If your stay is all about location then be sure to book the Queen Victoria Hotel. Just 5 minutes to the Victoria and Albert waterfront this hotel is situated in a quiet secluded street with amazing Atlantic views. The close proximity to all the great shopping and sightseeing districts combined with the serene location gives this hotel the edge over much of it’s competition.
Where to Eat
With its diverse cultural mix Cape Town has a wide range of cuisines. Local dishes include the use of Crayfish, Springbok and Ostrich with accompaniments such as Injem flat breads) and Morag (an African spinach). Almost any cuisine is available but trying the local food is highly recommended if only for the ambience and the cultural experience.
Try Marco’s African Place in the Bo-Kaay district for a truly authentic meal. Serving all the local meats such as Springbok, ostrich and Kudu (antelope) the live local bands just add to the ambience. Serving a wide range of local and Dutch beers this venue is party central and dining often goes on late into the night.

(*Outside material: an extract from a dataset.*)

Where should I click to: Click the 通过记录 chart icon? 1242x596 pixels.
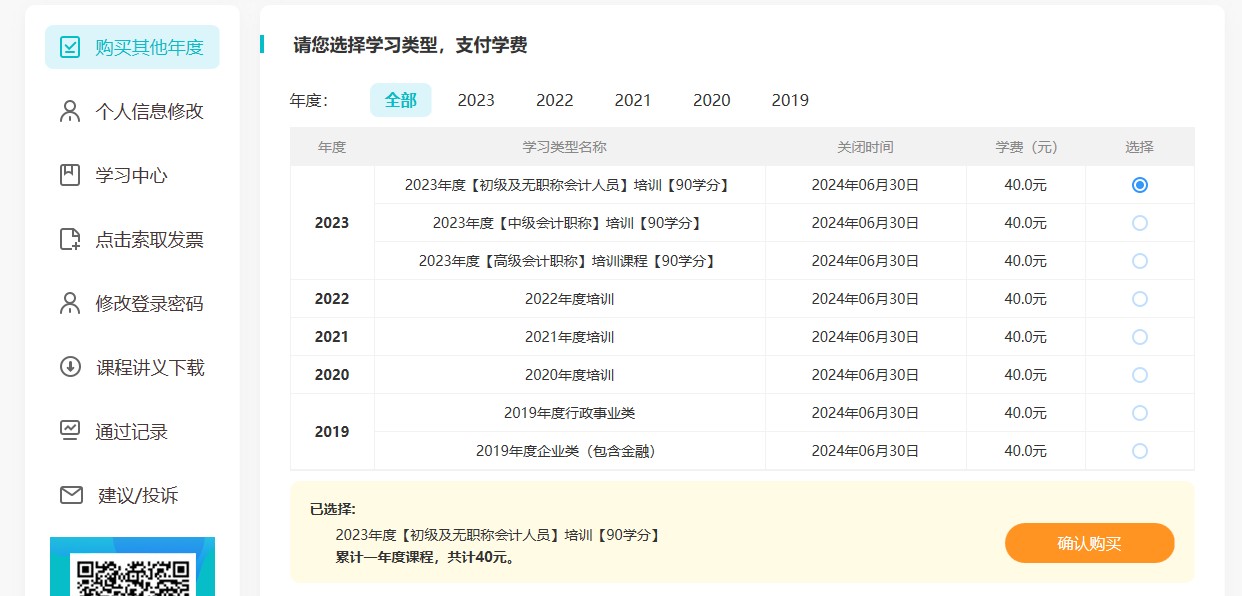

Marco is rightfully proud of his place in Cape Town history as the first black restaurateur and he is equally proud of his restaurant.Surrounded by harbours and the Atlantic ocean no visit to Cape Town would be complete without trying the local fish. Local line caught fish is widely available in a variety of seafood restaurants, for a truly special experience try freshly caught barely seared tuna, giant prawns or fresh lobster. Head down to the harbour to the clusters of great seafood restaurants such as Panama Jacks for the freshest taste of the sea in great surroundings.
What to Do
No visit to Cape Town is complete without a trip to the iconic Table Mountain. The cable car will take you all the way to the top but there is a far more interesting way to get back – Abseil! Not for the faint hearted but the most exhilarating experience. The view from Table Mountain over the city bowl is breathtaking and the amazement of standing above the clouds really will stay with you forever. Organised treks to the summit of Table Mountain are also an amazing way to spend some time in the great outdoors, but are only for the fittest of travellers.
Visit the amusing penguins of Boulder Beach. These little chaps will make you feel good inside with their antics. Waddling around on the beach the Jackass penguins display surprising grace once in the water. Watch the colony frolic around and listen as they sing to each other in the terrible tones that earned them the Jackass name.
Travel out of the city to the gorgeous vineyards. An hours drive out of the city will take you to one of many wine estates, passing through beautiful countryside on the way. Don’t just travel for the scenery though, many of the vineyards offer tasting sessions and are generous with their samples. Highly recommended is the Fairview estate with it’s unexplained herd of goats playing up for the cameras at any opportunity.
When to Visit
Cape Town has hot summers and mild but wet winters. During the winter months (June-August) cold winds can blow in from the Atlantic so although the temperatures often hover at around 64F the temperature can feel much colder.
The city is a year round destination but travellers should be aware that the high temperatures during the hot summer months can be relentless, making sightseeing during the warmest hours difficult at times. Travel during March and April is generally pleasant with cooler temperatures and low amounts of rainfall.